It’s late. You’ve just had a hell of a day juggling your job, kids, expectations and never really being able to step away from your inbox because you have a smartphone. You finally make it home after a 90-minute commute that’s really only 25 minutes without traffic, open your fridge to a plethora of healthy green food choices and think:
Then you order a pizza.
This scenario, or one like it, plays out every week with people trying their best to change their health and fitness habits. No matter how motivated we are in the morning, we can get driven to the edge by life and lose touch with why we’re on this crazy journey in the first place. Or sometimes it’s frustration with what we perceive as a lack of results. But no matter what kind of ledge you’re on, there are ways to get back onto the path you started. Here are just a few that have worked for my clients.
Enjoy that pizza. No really. The choice was made. Now it’s time to move forward. So throw out those leftovers and get back on track as soon as possible. A few slices will not ruin your lifetime of health and fitness, but the longer you nurse that case of the “screw its,” the longer you delay success. So enjoy the indulgence! And use this as an opportunity to learn how you can bounce back even faster.
Make a fallback plan. Almost every Thursday, my clients write their fallback plan for the weekend. While you’re in a good mood, before you come across the “screw its,” sit down and think about what the minimum-minimum is—what’s the ONE THING you need to do to feel like you’re still on track? Is it eating vegetables? Drinking water between adult beverages? Doing 10 push-ups?
Be realistic. Any healthy choice is still moving forward. Now write down your fallback plan, or take a picture of it on your phone so you’ll remember it just before the “screw its” happen.
Ask yourself, “What have I done well? What have I learned?” Most of us get fixed on outcomes. Weight. Sizes. Results.

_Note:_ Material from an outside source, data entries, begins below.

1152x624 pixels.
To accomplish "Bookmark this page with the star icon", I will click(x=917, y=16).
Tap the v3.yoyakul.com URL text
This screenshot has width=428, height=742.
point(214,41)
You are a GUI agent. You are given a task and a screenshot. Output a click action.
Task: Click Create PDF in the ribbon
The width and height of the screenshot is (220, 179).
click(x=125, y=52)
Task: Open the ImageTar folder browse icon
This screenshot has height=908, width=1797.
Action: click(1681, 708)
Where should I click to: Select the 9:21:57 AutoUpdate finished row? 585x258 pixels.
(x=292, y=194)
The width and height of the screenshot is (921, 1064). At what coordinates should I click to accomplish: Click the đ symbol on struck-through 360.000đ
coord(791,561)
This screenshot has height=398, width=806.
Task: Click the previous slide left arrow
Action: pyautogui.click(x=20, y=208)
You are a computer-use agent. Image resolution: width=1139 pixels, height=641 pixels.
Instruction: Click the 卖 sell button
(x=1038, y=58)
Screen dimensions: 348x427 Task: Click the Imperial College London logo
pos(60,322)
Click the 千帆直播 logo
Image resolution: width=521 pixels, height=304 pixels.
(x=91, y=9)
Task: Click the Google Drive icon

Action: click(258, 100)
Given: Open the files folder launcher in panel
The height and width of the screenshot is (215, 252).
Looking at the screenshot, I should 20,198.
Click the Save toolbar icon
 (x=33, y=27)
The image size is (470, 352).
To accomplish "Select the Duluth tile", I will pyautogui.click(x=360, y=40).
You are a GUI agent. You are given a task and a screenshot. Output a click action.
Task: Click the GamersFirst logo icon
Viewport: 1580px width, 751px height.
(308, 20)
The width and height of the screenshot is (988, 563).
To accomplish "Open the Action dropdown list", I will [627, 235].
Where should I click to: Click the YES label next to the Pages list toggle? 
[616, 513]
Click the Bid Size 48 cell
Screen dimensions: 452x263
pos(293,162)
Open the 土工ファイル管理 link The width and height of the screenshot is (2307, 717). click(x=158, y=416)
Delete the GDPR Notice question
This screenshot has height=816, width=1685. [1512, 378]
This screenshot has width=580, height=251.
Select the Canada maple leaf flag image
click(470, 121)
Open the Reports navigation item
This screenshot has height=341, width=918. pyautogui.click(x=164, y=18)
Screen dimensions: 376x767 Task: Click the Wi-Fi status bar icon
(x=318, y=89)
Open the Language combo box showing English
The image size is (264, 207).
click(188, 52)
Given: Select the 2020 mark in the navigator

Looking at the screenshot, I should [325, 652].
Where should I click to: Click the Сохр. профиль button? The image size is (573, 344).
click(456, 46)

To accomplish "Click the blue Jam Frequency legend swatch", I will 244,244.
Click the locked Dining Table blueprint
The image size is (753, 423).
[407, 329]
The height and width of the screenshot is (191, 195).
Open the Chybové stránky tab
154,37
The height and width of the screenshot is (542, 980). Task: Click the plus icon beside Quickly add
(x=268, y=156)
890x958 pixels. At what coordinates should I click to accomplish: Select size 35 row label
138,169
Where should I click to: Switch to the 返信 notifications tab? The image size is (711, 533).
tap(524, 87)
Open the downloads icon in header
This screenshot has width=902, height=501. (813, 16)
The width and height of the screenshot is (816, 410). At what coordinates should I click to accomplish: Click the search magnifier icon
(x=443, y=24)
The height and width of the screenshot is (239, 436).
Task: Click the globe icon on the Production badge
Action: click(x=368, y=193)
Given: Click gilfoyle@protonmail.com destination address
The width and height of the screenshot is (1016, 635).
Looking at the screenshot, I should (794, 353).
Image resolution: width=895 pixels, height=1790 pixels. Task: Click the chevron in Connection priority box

But evidence from 40 years of motivation research has shown that focus on the process rather than the outcome leads to better results. So when you’re feeling discouraged, take an honest self-assessment. What have you learned? What’s gotten easier? And what are you doing well that will help you for a lifetime?
Remind yourself that no weight-loss journey is linear. There’s always plateaus. Always, always. Even for you. Yes, you. You will have plateaus. If I sound redundant it’s because no one thinks this applies to them. But the people who successfully lose weight and keep it off are the ones who keep going. Like Winston Churchill said, “If you’re going through hell, keep going!”
Tell someone what you’re thinking. Eighty percent of my job is showing up and listening, which you don’t really need training to do. Seek out a friend or a forum and let people know what you’re thinking. Most of the time just saying stuff out loud to people you know are sharing your struggle is enough to see things in a different light.
Remember that the average American gains a pound a year. So even maintaining your weight means you’re above average!